Figure. Proteomic, lipidomic and genomic analyses to investigate the mechanisms underlying autoimmune disease, and to develop specific therapies.
(1) To develop and apply proteomic and lipidomic technologies to define the targets of the autoimmune responses in RA and MS.
The autoimmune targets in RA and MS remain poorly understood.
Recent data suggest that autoimmunity in RA may be directed against citrullinated synovial joint proteins, although specific targets have not been fully elucidated.

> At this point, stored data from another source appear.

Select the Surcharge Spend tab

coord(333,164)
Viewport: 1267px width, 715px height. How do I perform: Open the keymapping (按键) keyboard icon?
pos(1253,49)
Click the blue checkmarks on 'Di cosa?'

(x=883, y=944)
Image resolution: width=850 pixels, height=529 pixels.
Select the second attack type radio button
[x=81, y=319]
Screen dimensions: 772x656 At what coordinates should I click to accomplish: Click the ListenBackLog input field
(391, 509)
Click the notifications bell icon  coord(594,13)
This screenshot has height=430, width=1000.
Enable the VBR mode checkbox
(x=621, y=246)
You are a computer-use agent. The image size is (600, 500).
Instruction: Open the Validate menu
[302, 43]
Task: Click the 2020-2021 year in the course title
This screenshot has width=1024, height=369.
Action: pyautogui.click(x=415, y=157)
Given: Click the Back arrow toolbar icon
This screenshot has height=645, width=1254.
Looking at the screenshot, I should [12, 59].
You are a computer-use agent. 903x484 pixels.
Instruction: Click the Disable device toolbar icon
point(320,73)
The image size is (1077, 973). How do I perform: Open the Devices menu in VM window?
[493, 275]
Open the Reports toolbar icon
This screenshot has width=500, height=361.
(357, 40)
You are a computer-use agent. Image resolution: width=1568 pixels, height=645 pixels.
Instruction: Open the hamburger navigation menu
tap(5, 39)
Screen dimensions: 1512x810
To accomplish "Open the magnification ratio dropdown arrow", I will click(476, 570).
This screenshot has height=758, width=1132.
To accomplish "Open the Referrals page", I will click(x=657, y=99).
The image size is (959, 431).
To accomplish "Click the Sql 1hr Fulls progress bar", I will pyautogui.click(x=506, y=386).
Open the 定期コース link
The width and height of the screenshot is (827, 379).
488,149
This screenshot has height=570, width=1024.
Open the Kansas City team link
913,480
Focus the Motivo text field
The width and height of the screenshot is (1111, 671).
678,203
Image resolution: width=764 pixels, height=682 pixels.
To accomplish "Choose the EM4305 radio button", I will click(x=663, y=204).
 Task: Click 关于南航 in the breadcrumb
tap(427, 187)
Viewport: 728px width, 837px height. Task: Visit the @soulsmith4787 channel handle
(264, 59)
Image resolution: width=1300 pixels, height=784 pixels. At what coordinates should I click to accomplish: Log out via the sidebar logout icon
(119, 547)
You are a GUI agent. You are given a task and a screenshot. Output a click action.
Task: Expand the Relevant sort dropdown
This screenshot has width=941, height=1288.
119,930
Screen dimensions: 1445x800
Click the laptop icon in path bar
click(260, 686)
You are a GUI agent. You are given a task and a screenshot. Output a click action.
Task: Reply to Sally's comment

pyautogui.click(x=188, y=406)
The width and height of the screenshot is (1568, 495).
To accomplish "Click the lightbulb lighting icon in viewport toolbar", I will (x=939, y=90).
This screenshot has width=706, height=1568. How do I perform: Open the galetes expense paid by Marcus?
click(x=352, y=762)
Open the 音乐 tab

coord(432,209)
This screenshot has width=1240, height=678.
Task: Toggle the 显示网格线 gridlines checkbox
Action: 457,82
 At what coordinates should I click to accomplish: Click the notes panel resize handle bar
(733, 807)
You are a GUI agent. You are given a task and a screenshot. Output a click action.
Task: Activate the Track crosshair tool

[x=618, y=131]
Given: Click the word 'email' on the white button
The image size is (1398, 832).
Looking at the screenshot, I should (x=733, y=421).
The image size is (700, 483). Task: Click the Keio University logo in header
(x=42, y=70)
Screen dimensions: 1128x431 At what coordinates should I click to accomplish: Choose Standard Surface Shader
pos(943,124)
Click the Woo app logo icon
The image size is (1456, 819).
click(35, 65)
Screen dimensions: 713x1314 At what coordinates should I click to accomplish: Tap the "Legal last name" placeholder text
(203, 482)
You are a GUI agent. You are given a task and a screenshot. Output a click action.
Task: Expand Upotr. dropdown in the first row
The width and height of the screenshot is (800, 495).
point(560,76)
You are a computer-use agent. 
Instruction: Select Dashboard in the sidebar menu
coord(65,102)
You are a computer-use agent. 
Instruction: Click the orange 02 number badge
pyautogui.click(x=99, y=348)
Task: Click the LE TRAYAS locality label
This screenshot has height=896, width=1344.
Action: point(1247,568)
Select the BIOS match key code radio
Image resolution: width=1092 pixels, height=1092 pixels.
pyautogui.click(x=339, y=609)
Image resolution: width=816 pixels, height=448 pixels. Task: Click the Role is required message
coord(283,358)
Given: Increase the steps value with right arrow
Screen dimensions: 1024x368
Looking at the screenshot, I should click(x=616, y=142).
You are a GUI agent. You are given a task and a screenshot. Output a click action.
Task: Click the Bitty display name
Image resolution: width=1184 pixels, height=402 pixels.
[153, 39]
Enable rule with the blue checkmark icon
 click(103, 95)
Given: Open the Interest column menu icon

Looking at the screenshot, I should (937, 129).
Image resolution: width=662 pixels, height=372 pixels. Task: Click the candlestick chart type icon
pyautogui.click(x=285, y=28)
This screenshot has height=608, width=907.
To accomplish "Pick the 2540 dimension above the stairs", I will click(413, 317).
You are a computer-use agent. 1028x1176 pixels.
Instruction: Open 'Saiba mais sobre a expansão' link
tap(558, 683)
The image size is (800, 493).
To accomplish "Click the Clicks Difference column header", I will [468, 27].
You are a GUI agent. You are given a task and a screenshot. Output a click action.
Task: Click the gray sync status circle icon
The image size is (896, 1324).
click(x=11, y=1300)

Citrullination (deimination) of synovial proteins results from post-translational conversion of arginine residues to citrulline by peptidyl-arginine deiminases.
Data suggest that MOG and MBP may represent important autoimmune targets in MS, and we have recently demonstrated that myelin lipids are prominent targets of the autoimmune response in MS.
We are developing and applying proteomics and lipidomics technologies to further define the autoantigens in RA and MS.
(2) To study the molecular mechanisms of immune tolerance, including the mechanisms regulating the initiation, natural remission and progression of autoimmunity.
Questions in autoimmunity that are being studied include:
Why is there discordance in the development of autoimmunity between genetically identical humans and mice?
What mechanisms underlie natural remission?
What molecular events lead to progressive disease?
How do innate immune stimuli influence the development and progression of adaptive autoimmune responses?
(3) To develop specific therapies to treat autoimmune disease.
Antigen-specific tolerizing therapies attenuate autoreactive lymphocytes targeting autoantigens.
We are developing next generation tolerizing vaccines and studying their mechanisms of action.
(4) To investigate the role of tyrosine kinases in the pathogenesis of autoimmune disease.
We demonstrated that the tyrosine kinase inhibitor imatinib powerfully treats rodent models of RA. Imatinib inhibits multiple tyrosine kinases and cellular responses, and we are investigating the role of specific tyrosine kinases and cellular responses in the pathogenesis of RA and other autoimmune diseases.
We are studying use of tyrosine kinase inhibitors as an approach to treat autoimmune disease.
(5) To study the biology of and to develop strategies to promote cartilage regeneration for the treatment of RA and osteoarthritis.
We are characterizing the mechanisms of cartilage degeneration in RA and OA.
We are developing cartilage protective and regenerative strategies for the treatment of RA and OA.